• **HOW TO COMPLETE THIS TASK**
When the line containing "Tuotteet (212, 37)" is reached, begin reproducing lines exactly and continue through the last line of the records below.

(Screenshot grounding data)
━━━━━━━━━━━━━━━━━━━━━━━━━━━━━━

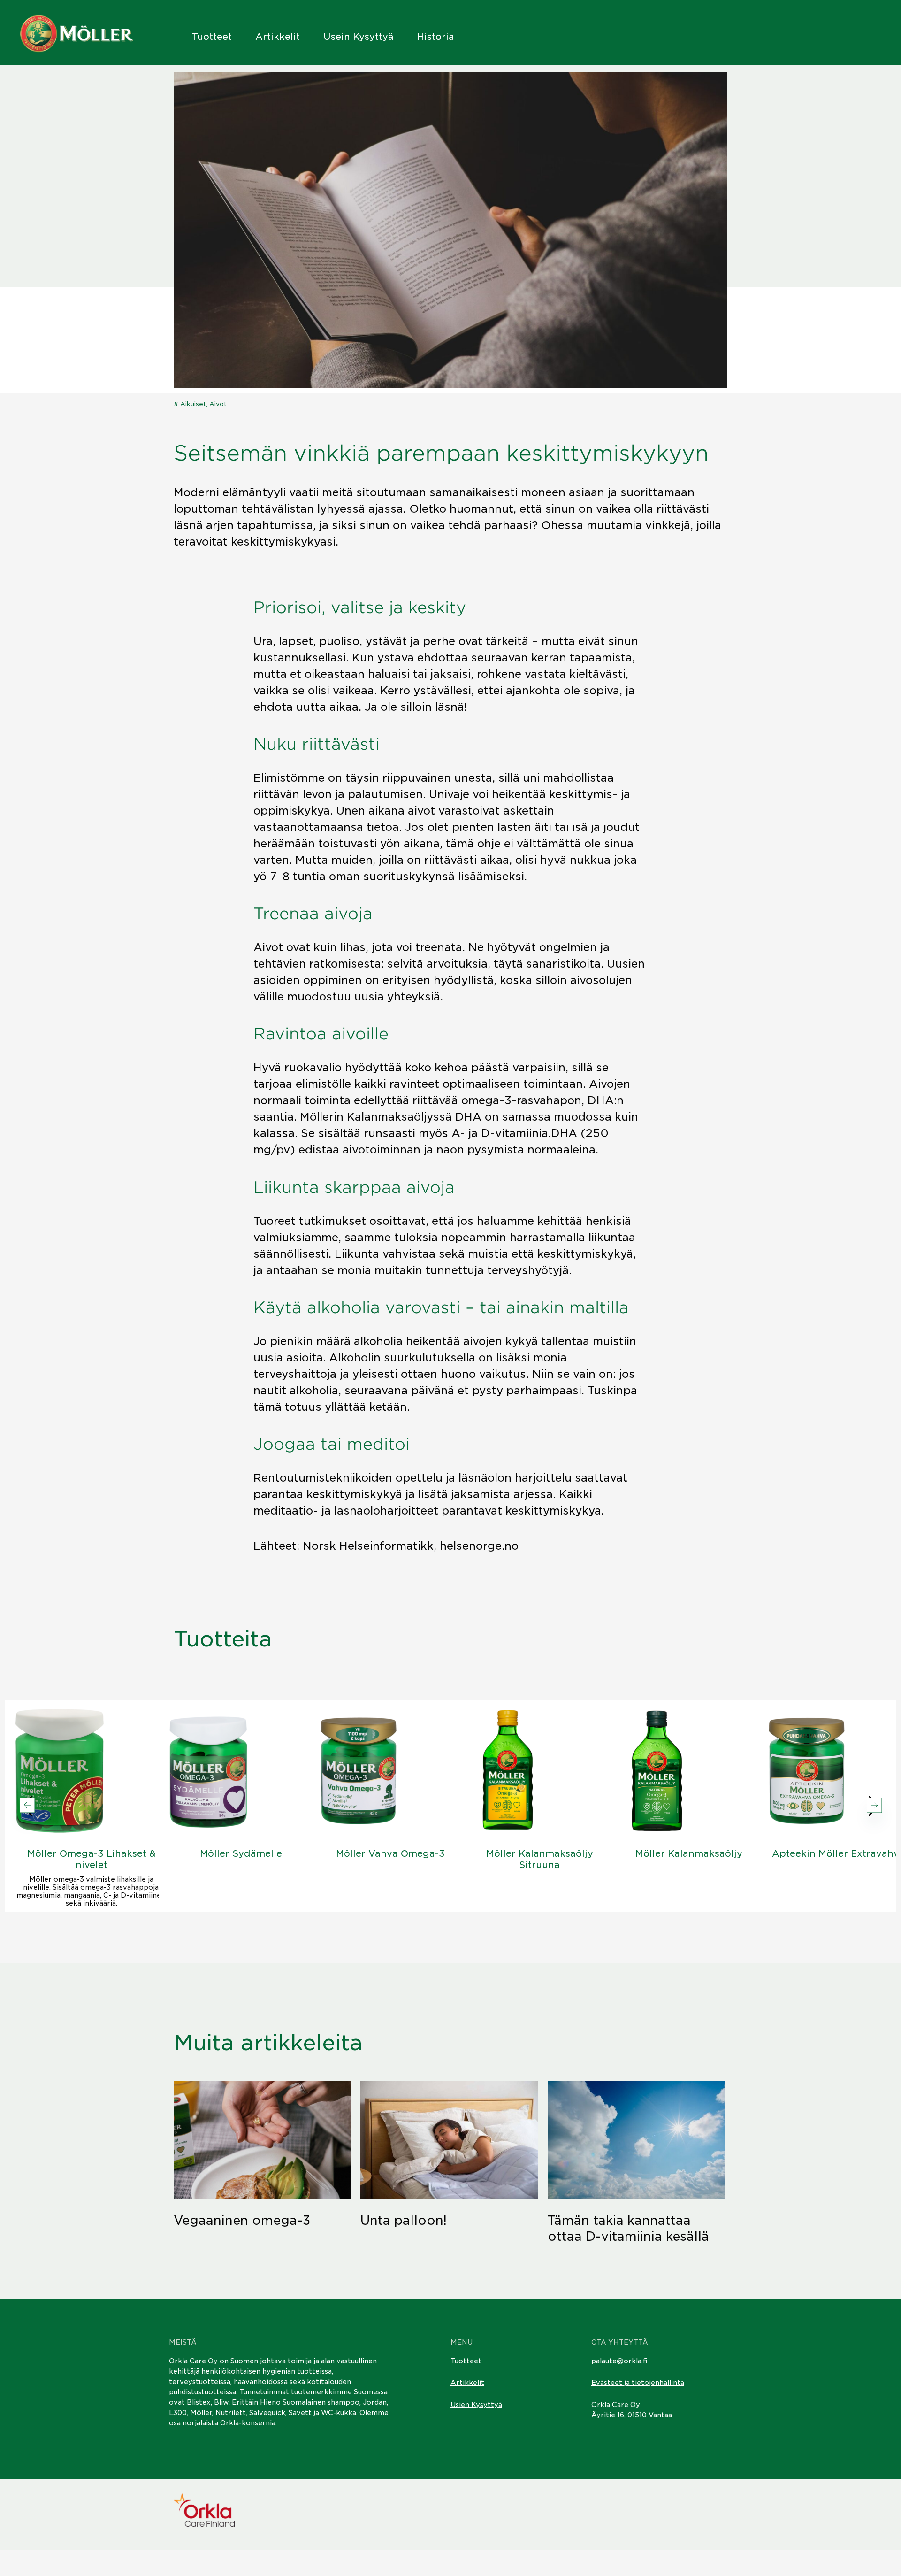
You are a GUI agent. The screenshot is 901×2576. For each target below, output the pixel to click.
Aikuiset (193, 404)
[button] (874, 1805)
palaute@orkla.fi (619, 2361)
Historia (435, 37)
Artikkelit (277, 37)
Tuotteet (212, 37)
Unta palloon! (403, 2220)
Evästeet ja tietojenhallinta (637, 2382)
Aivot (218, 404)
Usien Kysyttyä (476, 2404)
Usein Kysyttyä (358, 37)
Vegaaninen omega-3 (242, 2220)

━━━━━━━━━━━━━━━━━━━━━━━━━━━━━━

• **ANSWER BOX**
Tuotteet (212, 37)
Unta palloon! (403, 2220)
Evästeet ja tietojenhallinta (637, 2382)
Aivot (218, 404)
Usien Kysyttyä (476, 2404)
Usein Kysyttyä (358, 37)
Vegaaninen omega-3 (242, 2220)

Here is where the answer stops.